Mais ces figurines, également vendues en masse en ligne, ne font pas que prendre de la place, elles réclament aussi de l’attention. « Que ce soit par leur variété ou les prix qu’elles peuvent atteindre par leur rareté, les figurines demandent une expertise particulière, précise Noam Bouyakoub. Ce n’est pas du tout un marché de niche. »
Un dragon, mais en mignon
Si Funko Pop s’est très tôt orienté vers le public Jeune adulte, en misant à la fois sur des films ou séries récentes (Stranger Things, Game of Thrones, Mercredi…) mais aussi sur des licences patrimoniales de la pop culture (Star Wars, Donjons & Dragons, X-Files…), d’autres marques ont été rattrapées par la tendance « Kidultes », épouvantable mot-valise visant à caractériser les clients de plus de 13 ans dans le marché du jeu et du jouet.
Les Sylvanian Families fêtent leurs 40 ans avec une collection anniversaire - Epoch
« Nous savons que des adultes collectionnent les Sylvanians mais nous visons en priorité les enfants accompagnés de leurs parents. Cette transmission est au cœur de notre philosophie », explique Michihiro Maeda, président d’Epoch, société japonaise qui a créé les Sylvanian Families. Ces petites figurines d’animaux habillés à la mode anglaise du début du début du XXe siècle, font un carton depuis une vingtaine d’années en Europe et fête ses 40 ans. Un succès qui dure notamment grâce aux ex-petites filles et garçons, aujourd’hui adultes, mais qui continuent d’en acheter…
« Il y a une dimension nostalgique universelle chez les Sylvanians parce qu’on ne sait ni d’où ni de quand elles viennent. Personne ne sait où se situe le monde des Sylvanians. Et c’est très bien comme ça ! »

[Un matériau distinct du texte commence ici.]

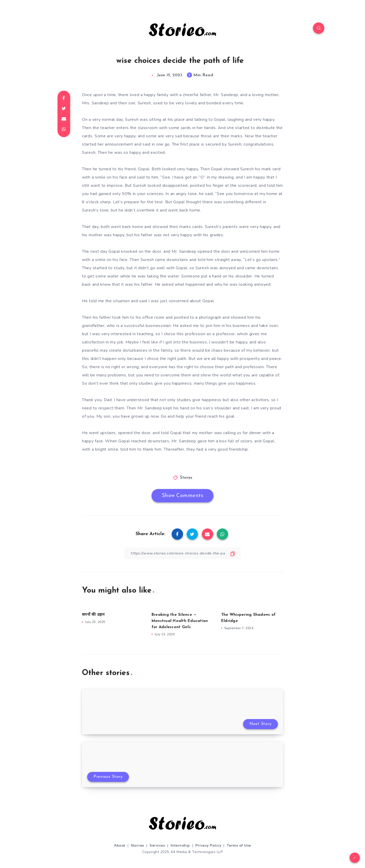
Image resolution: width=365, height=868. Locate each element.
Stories (186, 478)
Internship (180, 845)
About (120, 845)
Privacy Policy (208, 845)
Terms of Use (239, 845)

Seul Bruce Wayne peut se payer cette figurine Batman
Certaines mauvaises langues diront que les figurines qui réussissent à toucher le marché adulte sont celles qui sont chères. Ou alors, les figurines qui touchent les adultes peuvent se permettre d’afficher des prix élevés. L’œuf ou la poule (aux œufs d’or)… « Nous faisons des figurines luxueuses mais pas au niveau du prix, estime Michihiro Maeda. Dès le début, nous avons cherché à faire des figurines avec des vêtements très détaillés, dans des matériaux et des tissus très recherchés. La douceur des figurines et notre savoir-faire pour les habiller nous ont distingués de la concurrence. »

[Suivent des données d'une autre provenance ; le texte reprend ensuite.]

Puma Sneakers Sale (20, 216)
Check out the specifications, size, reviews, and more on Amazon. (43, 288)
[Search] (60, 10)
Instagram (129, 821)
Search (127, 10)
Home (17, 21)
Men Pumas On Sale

Dwight Stall a réalisé le design de la nouvelle figurine Hasbro de Mr Fantastic avec le visage de Pedro Pascal - Hasbro
Même les marques visant un public très large se posent la question du marché adulte. Par exemple, chez Hasbro, leader mondial de l’action figure. « Les gens font ce qu’ils veulent avec leurs figurines mais c’est vrai que quand on les conçoit, on essaye de définir si ce sont des enfants joueurs ou des adultes collectionneurs qui vont les acheter, explique Dwight Stall, designer des figurines Marvel chez Hasbro. Les enfants réclament des choses particulières : une flexibilité, la possibilité de jeter des projectiles avec la figurine… »
« Luke, je suis ton père mais je collectionne les figurines »

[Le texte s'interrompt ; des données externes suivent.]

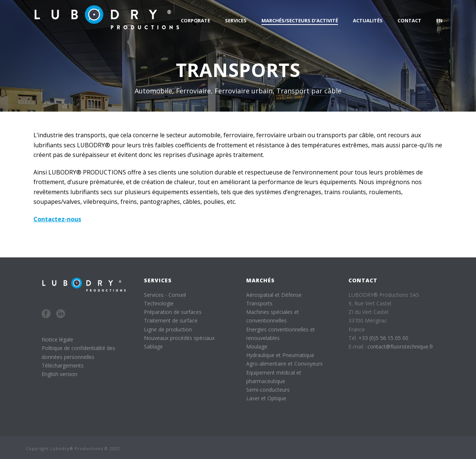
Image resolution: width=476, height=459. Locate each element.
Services (236, 20)
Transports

Surtout, même les marques de figurines très bien installées chez les adultes font attention à ne pas s’aliéner le public Enfants. Chez Games Workshop par exemple, les wargames qui nécessitent un gros investissement en figurines à assembler et peindre avant de jouer, comme Warhammer 40k, sont l’apanage de clients au pouvoir d’achat bien installés. Pourtant, la firme modifie régulièrement ses jeux et en lance de nouveaux, plus accessibles, pour renouveler les générations de joueurs. La logique est la même chez AMG avec son jeu Star Wars Legion qui a été entièrement repensé pour redynamiser (et rajeunir) la communauté de joueurs.
Même avec les adultes, le marché de la figurine reste un marché de masse. Si certaines pièces peuvent atteindre des prix délirants chez des collectionneurs, cette manne spéculative échappe aux entreprises qui créent les objets. Pour autant, cette tendance maniaque des collectionneurs amuse Dwight Stall.
« Bien sûr qu’on peut garder ses figurines sous plastique, chacun trouve son plaisir comme il veut avec les figurines. Moi, je trouve ça un peu dommage. Notamment parce que je me suis cassé la tête à les articuler pour qu’elles puissent avoir des poses super cool… »
« Je ne suis pas une figurine, je suis un kidulte liiibre ! »
Si ce n’est pas (vraiment) pour jouer avec, le ressort de cette ruée d’adultes vers les figurines est, pour les observateurs du secteur, tout simple. « C’est un produit culturel, tout simplement, estime Noam Bouyakoub. On en achète pour se faire plaisir, pour se raconter une histoire… » Il y a quelques mois, sur le réseau LinkedIn, un mème consistait à se figurer – le plus souvent à l’aide d’une IA générative d’image – sous forme de « starter pack », une figurine sous blister plastique, avec des accessoires.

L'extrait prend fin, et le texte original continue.